When the Beat Drops, Everything Clicks

The soundtrack is the engine that powers everything, and it’s exceptional. Danny Baranowsky’s compositions don’t just accompany the gameplay. They define it. Each zone’s music sets the pace for combat, exploration, and decision-making. The tracks are catchy enough to enjoy as standalone listening and functional enough to serve as precise gameplay timers. This dual-purpose design is harder to pull off than it looks, and the quality here is remarkable.

The rhythm-action fusion creates a flow state that few games achieve. Once you internalize the beat, movement and combat blend into a seamless dance. Enemies move in predictable patterns synchronized to the music, which means learning an enemy type means learning its rhythm. The skill ceiling is high, but the moment-to-moment feedback of staying on beat and chaining kills is immediately satisfying.

Character variety adds substantial replay value. Different characters come with different rule modifications that fundamentally alter gameplay. Some restrict your weapons, others change movement rules, and the hardest characters strip away core mechanics entirely. The roster ensures that mastering one character only reveals new challenges with the next.

Custom music support lets players import their own songs, and the game generates dungeons synchronized to them. This feature dramatically extends the lifespan and personalizes the experience in a way few games attempt. Playing through a dungeon set to your favorite album creates an experience that’s uniquely yours.

The Deceptive Difficulty Gap

The game is significantly harder than its colorful presentation suggests. The first few zones ease you in, but the difficulty ramps sharply, and maintaining rhythm while processing increasingly complex enemy patterns becomes genuinely demanding. Players who pick it up expecting a casual rhythm game will hit walls faster than expected.

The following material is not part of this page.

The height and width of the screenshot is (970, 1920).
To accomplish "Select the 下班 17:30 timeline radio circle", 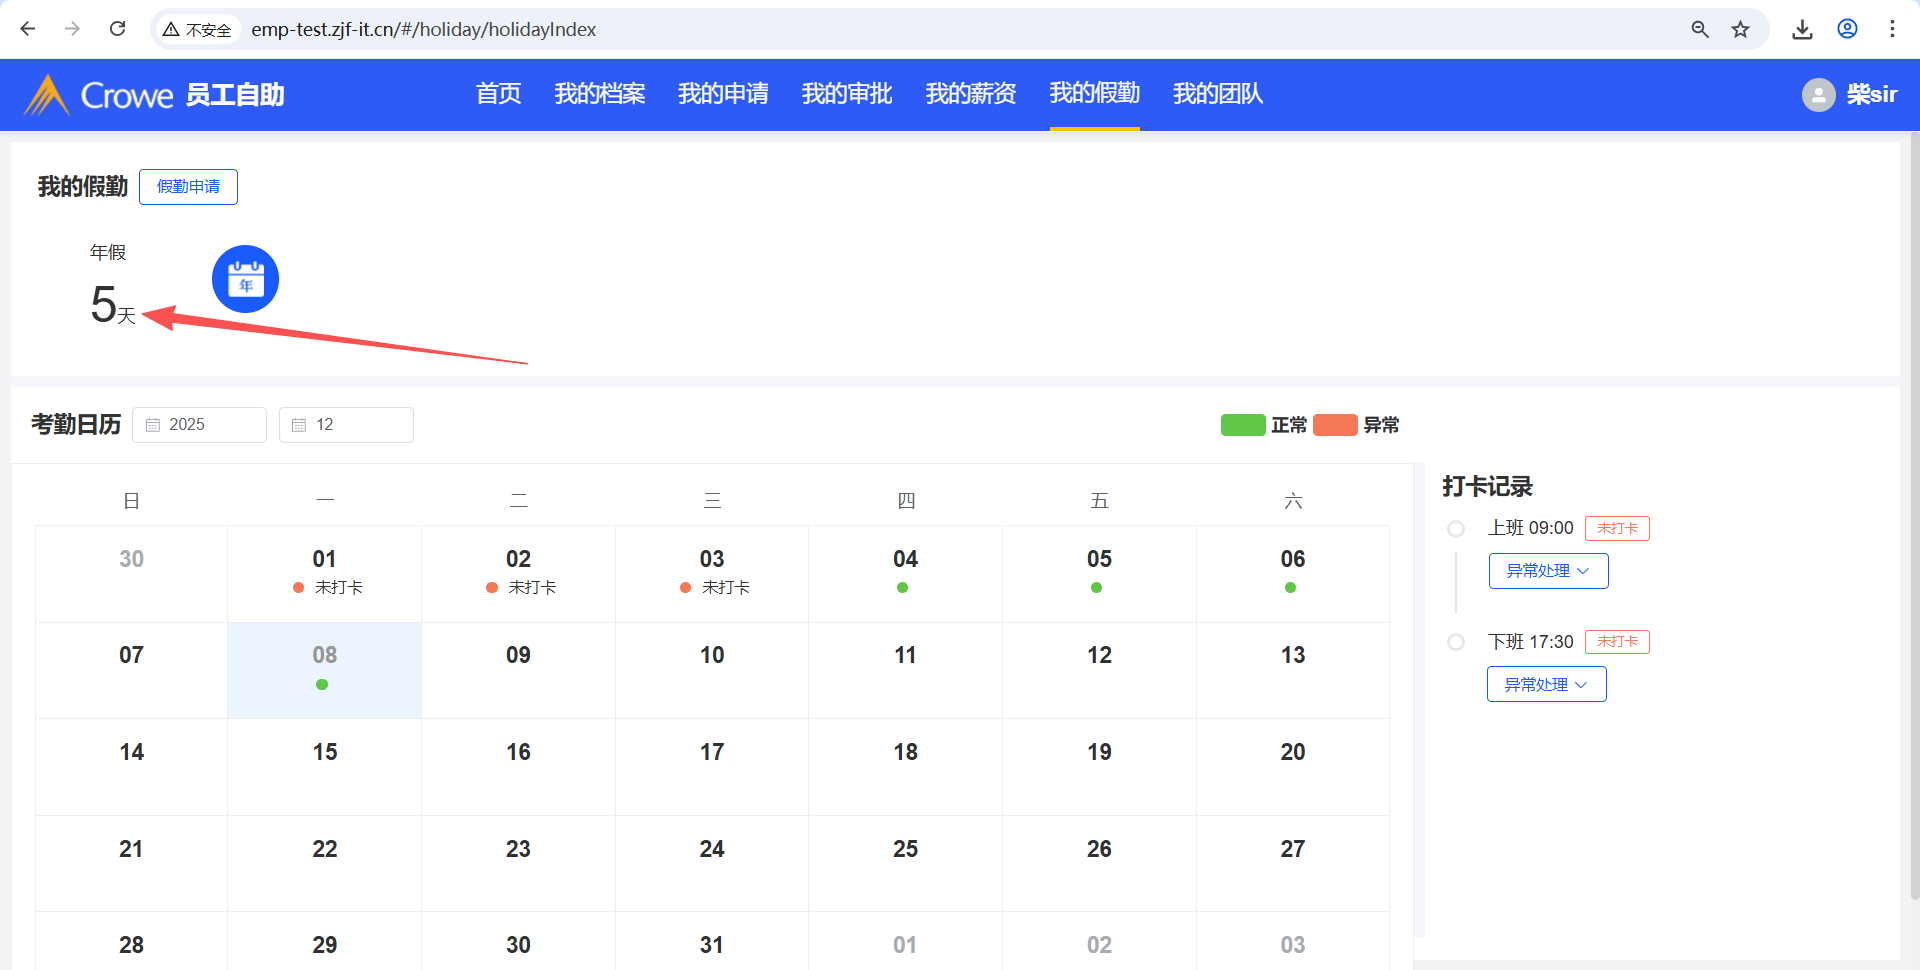I will point(1456,642).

The rhythm requirement can feel exclusionary. Some players simply don’t connect with beat-based gameplay, and for them, the core mechanic is a barrier rather than a feature. There is a “bard” character that removes the rhythm requirement entirely, but using it strips out the game’s defining characteristic, leaving a competent but unremarkable roguelike.

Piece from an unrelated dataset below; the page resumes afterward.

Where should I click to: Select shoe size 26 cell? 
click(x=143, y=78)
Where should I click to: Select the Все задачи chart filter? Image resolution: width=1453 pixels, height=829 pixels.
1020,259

The visual design, while charming, can become cluttered in later levels. When multiple enemy types share a screen, each moving on their own pattern synchronized to the beat, the visual noise can make it hard to track individual threats. This is part of the challenge, but it’s also where deaths start feeling like information overload rather than skill failure.

Rhythm as a Design Philosophy

Crypt of the NecroDancer proved that genre mashups can be more than novelty. The rhythm mechanic isn’t layered on top of a roguelike. It’s woven into every system. Enemy AI, level generation, item design, and difficulty scaling all reference the beat in some way. This commitment to the central concept is what elevates the game beyond a clever pitch into something that genuinely advances both genres it draws from.

Should You Play Crypt of the NecroDancer?

Anyone who enjoys rhythm games, roguelikes, or games that do something nobody else is doing. If the idea of fighting through dungeons to the beat of an excellent soundtrack appeals to you, few games deliver on that promise as well as this one. Local co-op adds a social dimension, and custom music support ensures the experience stays personal.

Skip it if rhythm-based gameplay doesn’t click for you. The entire game is built around timing actions to music, and if that mechanic feels like a constraint rather than a feature, no amount of roguelike depth underneath it will change your mind.

The Verdict on Crypt of the NecroDancer

Crypt of the NecroDancer blends rhythm gameplay with roguelike dungeon crawling in a way that shouldn’t work but absolutely does. The soundtrack drives everything, from combat timing to enemy patterns, and the result is a game that feels unlike anything else in either genre. Character variety, mod support, and the option to import custom music extend its lifespan well beyond what the core content suggests. Easy to pick up, deeply hard to master, and impossible to play without bobbing your head.